Podczas czwartkowej (16 marca br.) konferencji prasowej członkowie Stowarzyszenia Wrażliwi Społecznie odnieśli się do sesji miejskich radnych. Prezes Stowarzyszenia Paweł Lewkowicz poinformował, że działacze wystąpili do wojewody świętokrzyskiego w sprawie realizacji Obywatelskiej Inicjatywy Uchwałodawczej po stronie administracji samorządowej. Jak mówił, część podpisów zebranych pod projektami uchwał zostało odrzuconych przez Urząd Miejski, ponieważ ten „nie mógł ich odczytać”. Ponadto zdaniem stowarzyszenia popełnione zostały błędy formalne po stronie samorządowej i stąd ich decyzja o wystąpieniu do wojewody świętokrzyskiego.
– 24 lutego dla osób, które udzieliły swojego poparcia inicjatywom obywatelskim, będzie z pewnością czarnym dniem. Powód? Wówczas radni Ruchu Marka Materka wyrzucili do kosza dwie, obywatelskie inicjatywy. To przykry i negatywny dzień dla osób, które poświęciły swój czas, by spotkać się z mieszkańcami Starachowic, przekonać ich do pomysłu, a na koniec zebrać podpisy – mówił prezes stowarzyszenia. – My się nie poddamy. Zdecydowaliśmy o wystąpieniu do wojewody celem weryfikacji procesu procedowania tych uchwał pod kątem naruszenia prawa. W imię określonych wartości obywatelskich my się z negatywną weryfikacją nie zgadzamy.
Poruszył również kwestię kosztów, jakie gmina ponosi na bezpłatną komunikację. W 2023 roku ma to być ponad 21 milionów złotych.
– W systemie PIT jest zaewidencjonowanych w Starachowicach 39 700 płatników. Te ponad 21 milionów złotych kosztów organizacji komunikacji, podzielone przez liczbę podatników, daje na osobę ponad 530 złotych z podatku na komunikację miejską – powiedział Lewkowicz. – Nikt nas o to nie pytał, a my płacimy to z naszych podatków. Nawet osoby, które nie korzystają z komunikacji.
Piotr Maciąg przestawił informację dotyczącą petycji, jaką wystosowało stowarzyszenie do Rady Miejskiej w sprawie zmiany Statutu Miasta Starachowice polegającej na wpisaniu nowego zapisu o Komisji Dialogu Obywatelskiego.

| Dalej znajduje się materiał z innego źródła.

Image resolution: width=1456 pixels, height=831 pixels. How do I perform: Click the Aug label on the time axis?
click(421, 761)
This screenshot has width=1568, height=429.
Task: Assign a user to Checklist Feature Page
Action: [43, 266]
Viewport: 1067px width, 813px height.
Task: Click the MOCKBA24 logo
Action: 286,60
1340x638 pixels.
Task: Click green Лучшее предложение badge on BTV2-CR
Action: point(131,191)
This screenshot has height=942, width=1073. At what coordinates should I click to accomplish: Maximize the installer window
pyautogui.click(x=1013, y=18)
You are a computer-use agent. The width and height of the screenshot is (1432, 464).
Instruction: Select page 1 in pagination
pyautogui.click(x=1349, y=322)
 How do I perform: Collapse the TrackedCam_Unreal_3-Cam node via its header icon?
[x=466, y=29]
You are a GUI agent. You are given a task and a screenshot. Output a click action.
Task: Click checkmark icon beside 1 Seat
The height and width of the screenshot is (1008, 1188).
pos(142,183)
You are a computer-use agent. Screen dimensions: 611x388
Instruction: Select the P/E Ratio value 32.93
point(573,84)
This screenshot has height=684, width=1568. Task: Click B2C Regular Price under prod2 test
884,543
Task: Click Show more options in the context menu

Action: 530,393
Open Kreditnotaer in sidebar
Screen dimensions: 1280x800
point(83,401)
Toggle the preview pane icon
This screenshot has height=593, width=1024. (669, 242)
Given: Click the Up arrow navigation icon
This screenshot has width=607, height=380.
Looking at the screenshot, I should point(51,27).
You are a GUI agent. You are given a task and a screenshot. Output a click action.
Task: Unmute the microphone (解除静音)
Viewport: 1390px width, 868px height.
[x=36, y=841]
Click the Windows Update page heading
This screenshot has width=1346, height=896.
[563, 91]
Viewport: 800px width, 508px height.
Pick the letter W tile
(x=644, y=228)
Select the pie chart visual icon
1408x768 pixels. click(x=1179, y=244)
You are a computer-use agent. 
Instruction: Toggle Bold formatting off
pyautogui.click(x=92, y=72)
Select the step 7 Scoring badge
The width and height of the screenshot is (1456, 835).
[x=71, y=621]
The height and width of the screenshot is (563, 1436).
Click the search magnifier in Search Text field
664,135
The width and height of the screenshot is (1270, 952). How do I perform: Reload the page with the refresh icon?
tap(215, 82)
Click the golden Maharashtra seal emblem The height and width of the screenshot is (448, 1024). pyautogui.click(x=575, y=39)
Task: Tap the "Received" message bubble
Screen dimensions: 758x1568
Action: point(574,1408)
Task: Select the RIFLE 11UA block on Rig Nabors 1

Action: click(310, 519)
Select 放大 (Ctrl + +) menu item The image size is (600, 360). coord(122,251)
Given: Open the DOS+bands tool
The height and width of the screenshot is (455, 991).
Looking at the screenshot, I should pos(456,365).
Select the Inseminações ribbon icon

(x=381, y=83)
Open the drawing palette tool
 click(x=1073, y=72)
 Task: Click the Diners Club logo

– Niestety projekt w sprawie: przyprowadzenia kompleksowych konsultacji społecznych dotyczących poprawy jakości i dostępności komunikacji miejskiej w Starachowicach oraz powołania Komisji dialogu Obywatelskiego ds. zbiorowego transportu publicznego miasta Starachowice” został przez Radę Miejską z przyczyn „politycznych” odrzucony. Jest to działanie nieobywatelskie. Funkcjonowanie w danym mieście Komisji Dialogu Obywatelskiego z pewnością prowadzi do zaangażowania się obywatelek i obywateli w inicjatywy społeczne i działania związane z dobrem wspólnym – powiedział.
Wiceprezes „Wrażliwych Społecznie” Beata Gorczyca odrzucenie obywatelskie projektów uchwał przez radnych Rady Miejskiej z Ruchu Marka Materka nazwała powrotem do systemu państwowego sprzed lat 80. XX wieku oraz przykładem łamania praw demokratycznych przez prezydenta miasta Marka Materka i radnych jego klubu.
– Odrzucenie przez Radę Miejską projektów uchwał jest przykładem partykularyzmu. Zebraliśmy 2080 podpisów, z czego 1175 na konsultacje społeczne. Zawiedliśmy się, ponieważ cały Ruch pana Marka Materka zagłosował przeciwko, czyli otwarcie radni dali wyraz temu, że nie liczą się z głosem mieszkańców. Niestety zwyciężyła zła polityka i zła wola Ruchu Marka Materka, czyli interes własny nad dobrem publicznym, jakim jest poprawa jakości komunikacji miejskiej. Jest mi wstyd za Radę Miejską, że nie kierowała się interesem wszystkich starachowiczan i starachowiczanek – powiedziała.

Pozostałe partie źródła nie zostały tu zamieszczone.